- [Provided material]
· · ·

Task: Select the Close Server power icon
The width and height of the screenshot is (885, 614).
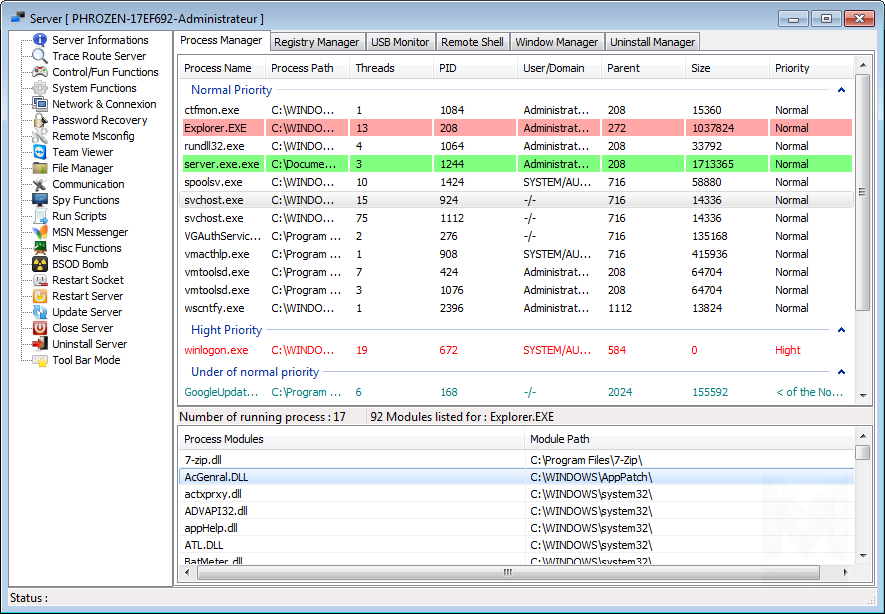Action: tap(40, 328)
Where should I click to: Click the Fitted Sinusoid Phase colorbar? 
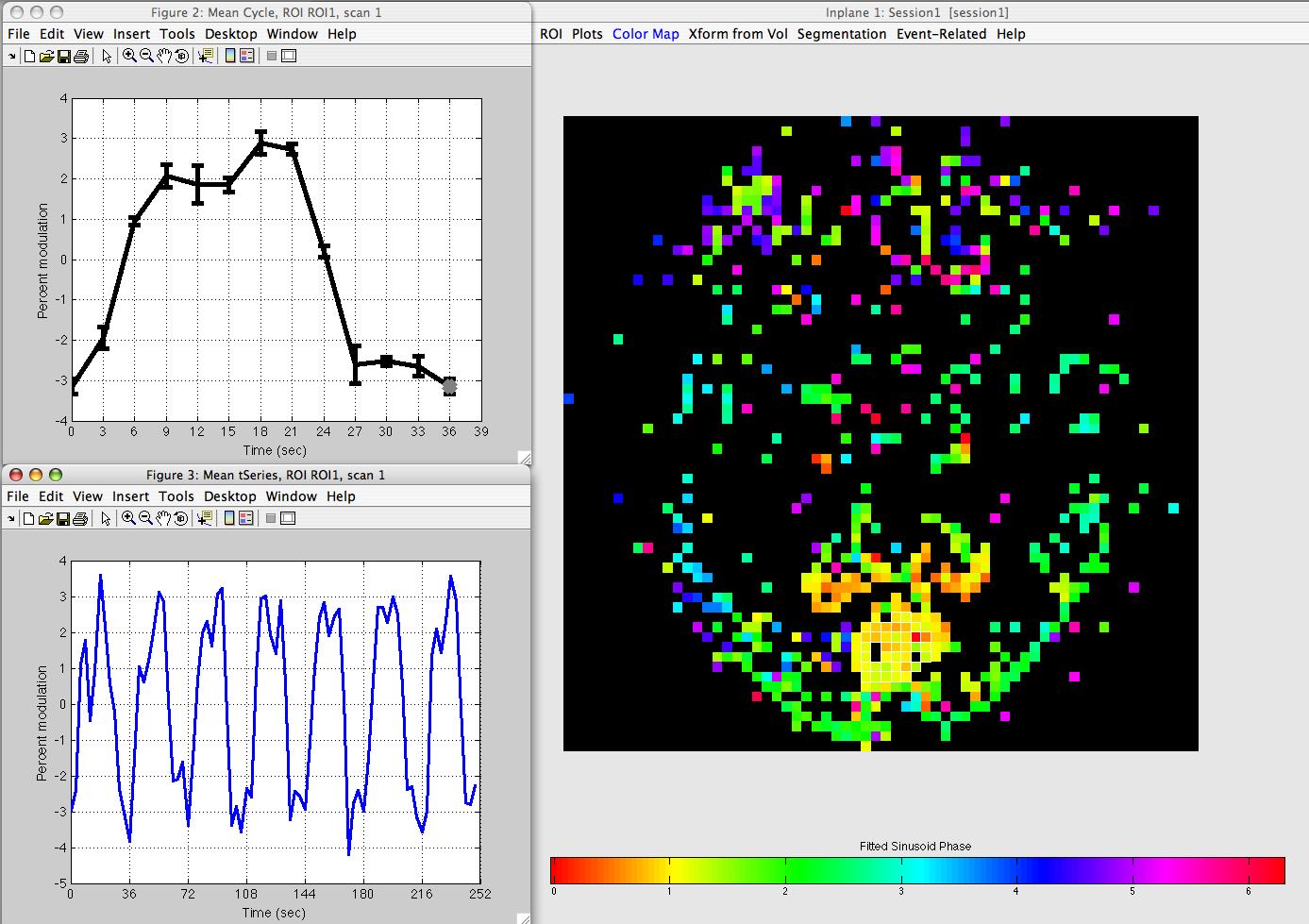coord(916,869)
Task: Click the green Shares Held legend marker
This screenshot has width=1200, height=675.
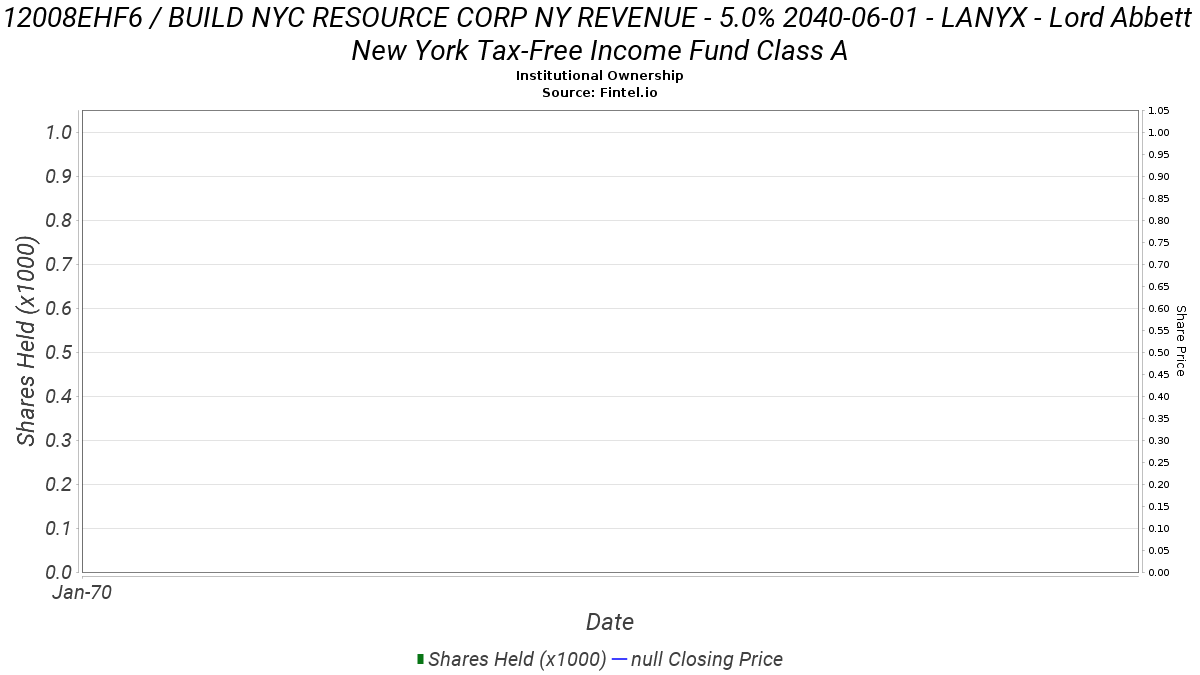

· · ·

Reproduce all the items with every occurrence of "screenshot" replaced by "image" and nothing else changed. Omit the pictures.

- [Solution]
Task: Select the Close Server power icon
The width and height of the image is (885, 614).
Action: tap(40, 328)
Where should I click to: Click the Fitted Sinusoid Phase colorbar? 
coord(916,869)
Task: Click the green Shares Held legend marker
This image has width=1200, height=675.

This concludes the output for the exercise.